Ninja Fish

Monday, October 29, 2007

Another nameless tale

A little story I wrote on the train on the way to my Ma's this weekend. I hope you like it :)

I’m wandering through a wilderness of my own creation. I keep telling myself this, but the landscape continues to amaze and frighten me. What began as a desert (and always does) now appeared as a land ravaged by volcanoes, torn asunder by earthquakes. Am I really this emotionally unstable?

In recent years my waking life had improved dramatically, a loving wife, numerous wonderful children (as was the custom), and a house that did virtually everything for me, from cleaning itself to scheduling appointments. I had no need for a job any more, I have moved into the upper echelons of society - the wealthy elite.

So why such discontent? And why now, of all times, when life was so idyllic?

I floated over a particularly violent volcano, and saw her face. She, who had somehow just appeared in my life, on my planet (over whose population the house was supposed to have control), who had somehow thrown my life into turmoil. And, as far as I could tell, for no good reason. She wasn’t the prettiest (she had, in fact, a very ordinary look to her), nor was she the most exciting. But I wanted her.

I continued to move silently through the dream world, gazing into chasms and rivers of molten rock. The land cried, and I with it.

Tentatively I looked up from the monitor screen, dazed, depressed, and more than a little confused. I hit the delete key with religious fervor, casting this abomination, this blasphemy in the church of my life, into oblivion.

Purged I felt a little better, as though this would help remove her from my life. I wanted my thoughts, my feelings, to be my own again. Not hers.

Hands on my shoulders jolted me from my reverie, and I looked into her eyes. Thank Christ the wife and kids were on holiday. I would fix the recordings in the houses data centre later, not a problem with the technology available to me. A look of benevolence flowed from her, she seemed to understand that this would not, could not be forever, and she accepted it with grace and ease.

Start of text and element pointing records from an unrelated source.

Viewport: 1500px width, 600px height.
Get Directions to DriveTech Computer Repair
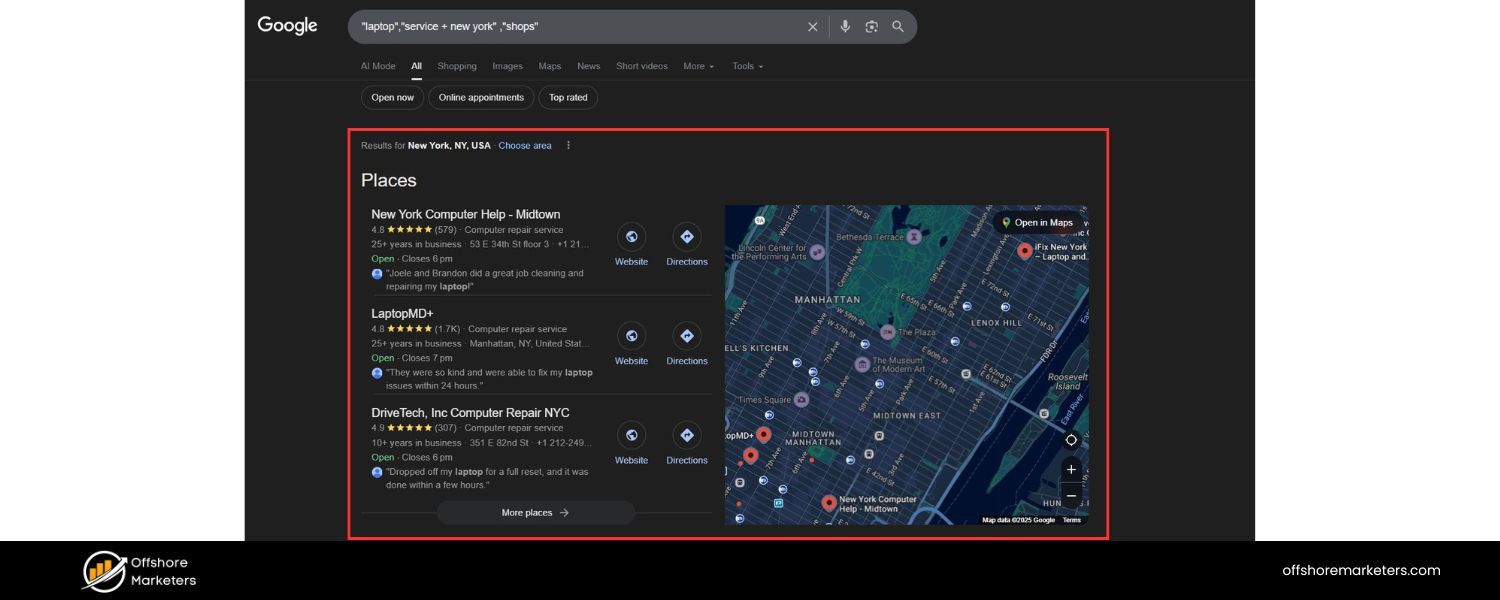click(x=686, y=435)
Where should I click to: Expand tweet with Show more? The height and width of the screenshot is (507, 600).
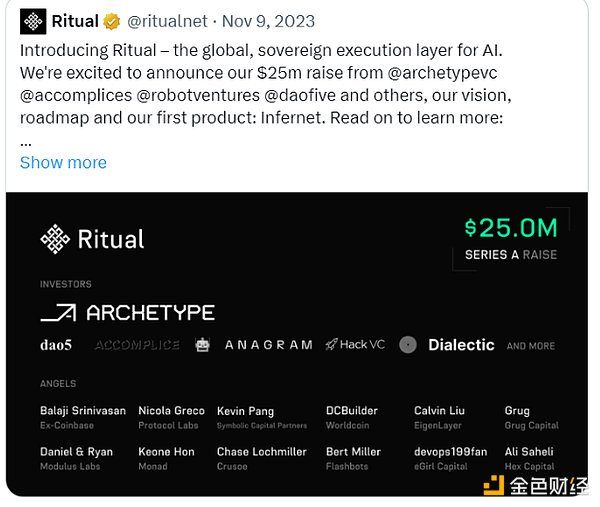pos(63,163)
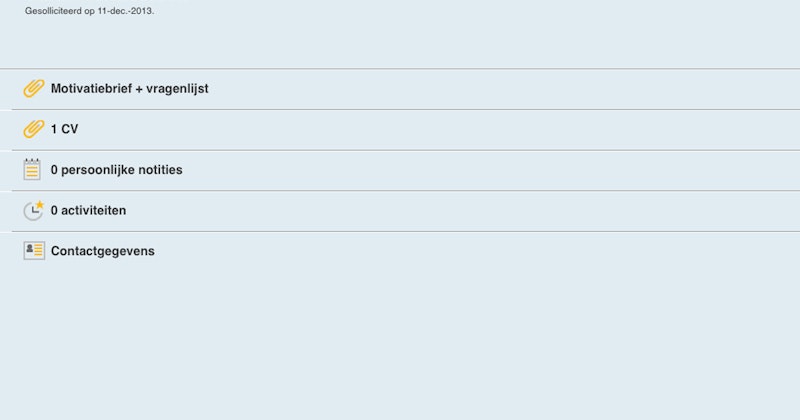800x420 pixels.
Task: Open the 1 CV label
Action: [64, 129]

I looked away, ashamed of myself, trying to hate her and failing miserably. She rubbed my shoulders and I hoped she wouldn’t see the reflection in the screen of the tear which coursed down my cheek as I sabotaged my own life.

“FUCK!”

The word echoed through the house, mocking me with each repetition. I leapt to my feet and she backed away, unused to my violent outbursts. I picked up the two training swords by my bed (one can never be too careful, even in this day and age) and began to systematically destroy everything in my sight, everything I had tainted with my own betrayal.

Blood firing through my veins, adrenaline powering my strokes, I ripped into the wall hangings, tearing them into shreds. I pummeled the cupboards, the chest of drawers, the side tables, pounding them with all my might, and flung the antique paraffin lamp into the kindling.

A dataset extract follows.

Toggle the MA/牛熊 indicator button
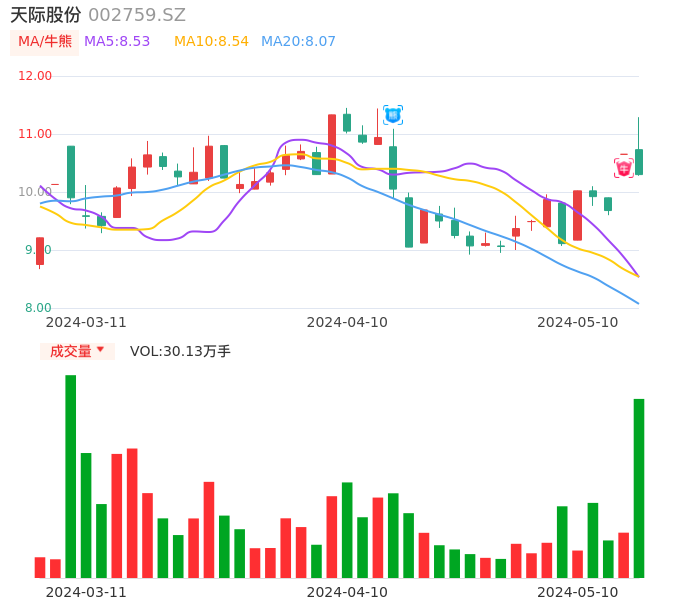This screenshot has height=606, width=686. (x=44, y=42)
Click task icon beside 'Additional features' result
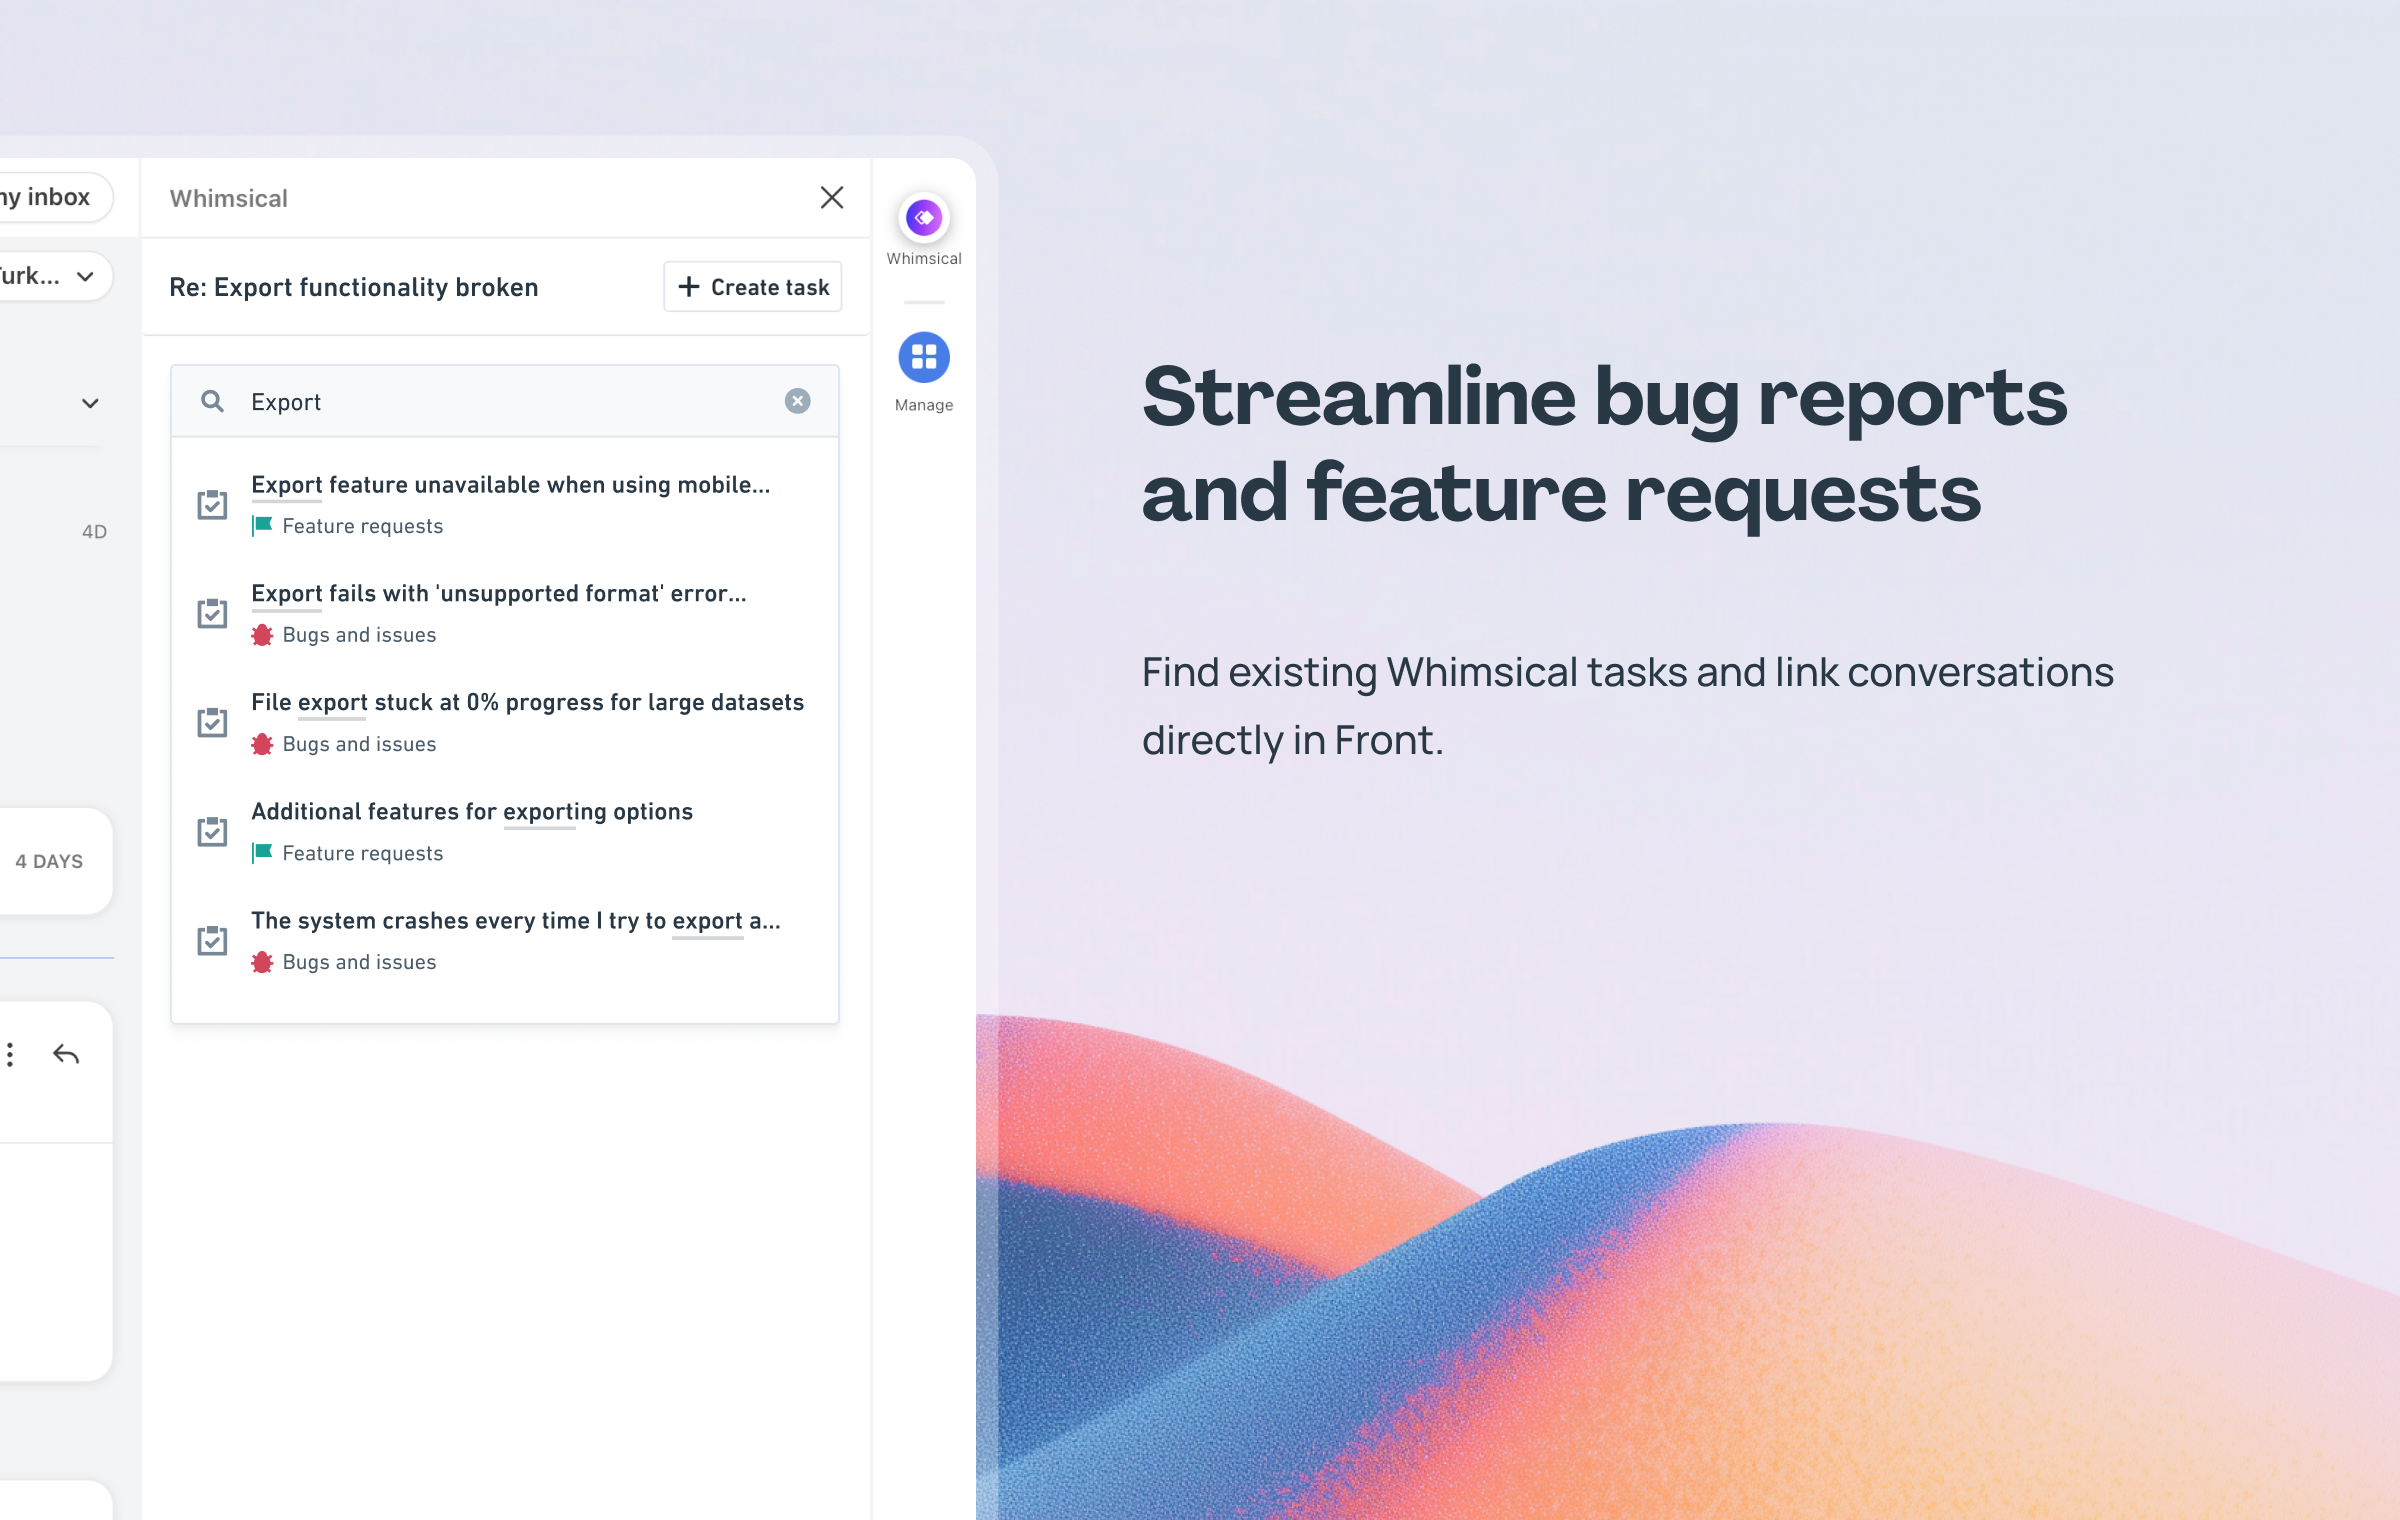 (212, 831)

She ran out the room knowing full well that the house would take douse the fire before it did any real damage, but primal fear taking control anyway. I turned and followed her, sedate now that the destruction was complete. Seeing the pleading look in my eyes she opened her arms to me and I fell, weeping, into them.

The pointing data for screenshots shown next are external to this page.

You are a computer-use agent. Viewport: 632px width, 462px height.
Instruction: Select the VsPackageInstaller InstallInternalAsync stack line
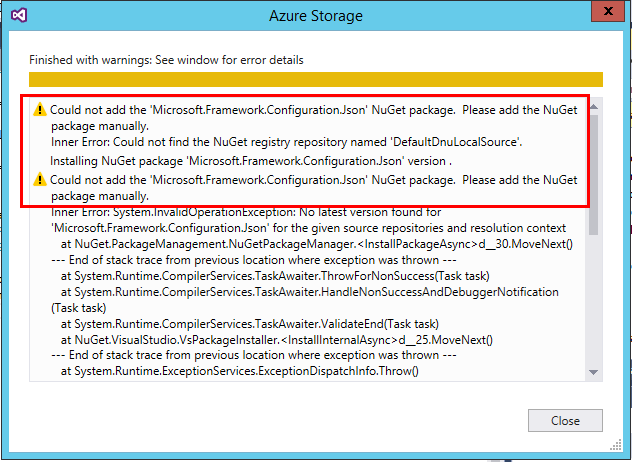(x=276, y=340)
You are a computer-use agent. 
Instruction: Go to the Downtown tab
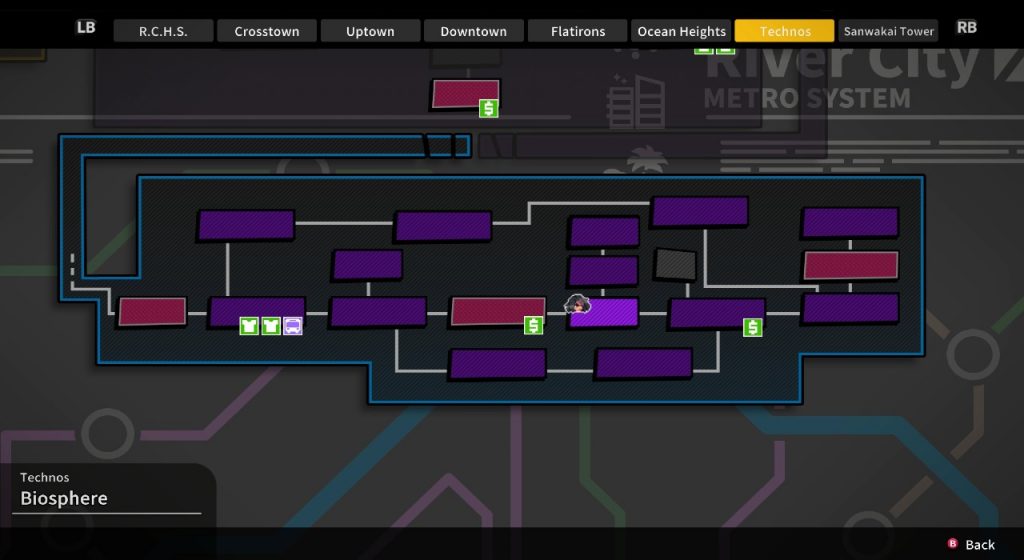pyautogui.click(x=473, y=31)
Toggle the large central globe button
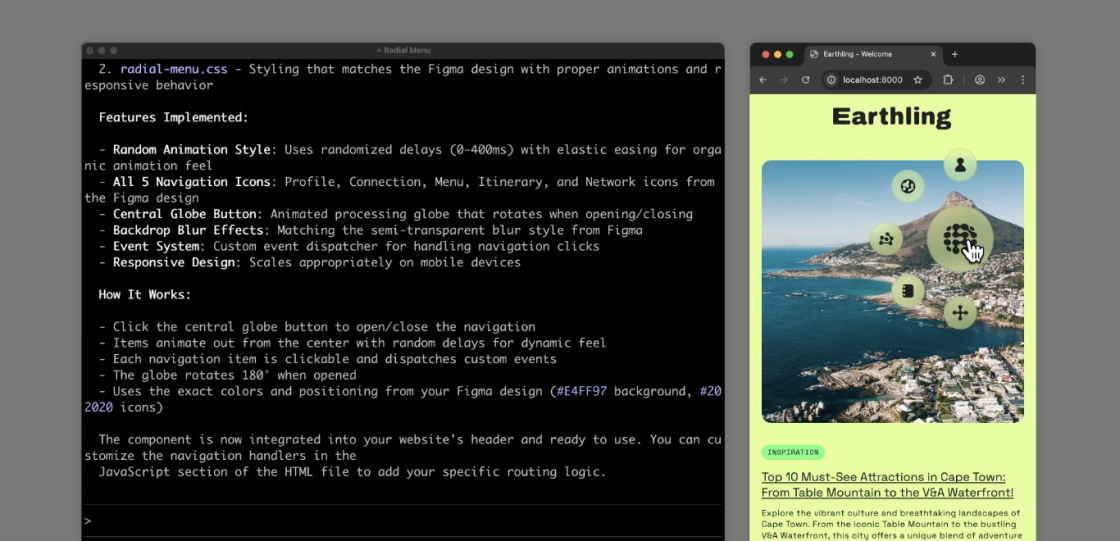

Six months later, and she lies dead at my feet. Her, along with my wife, my seven children, my eighteen man-servants, and the rubble of my house.

I grasped my new passport in one hand, a suitcase full of money in the other. I looked impassively over at the wrecking and watched the distant police take away the poor clone who suffered what was honestly my fate. Smiling inwards I climbed into the car, and drove away knowing that tomorrow really was the first day of the rest of my life.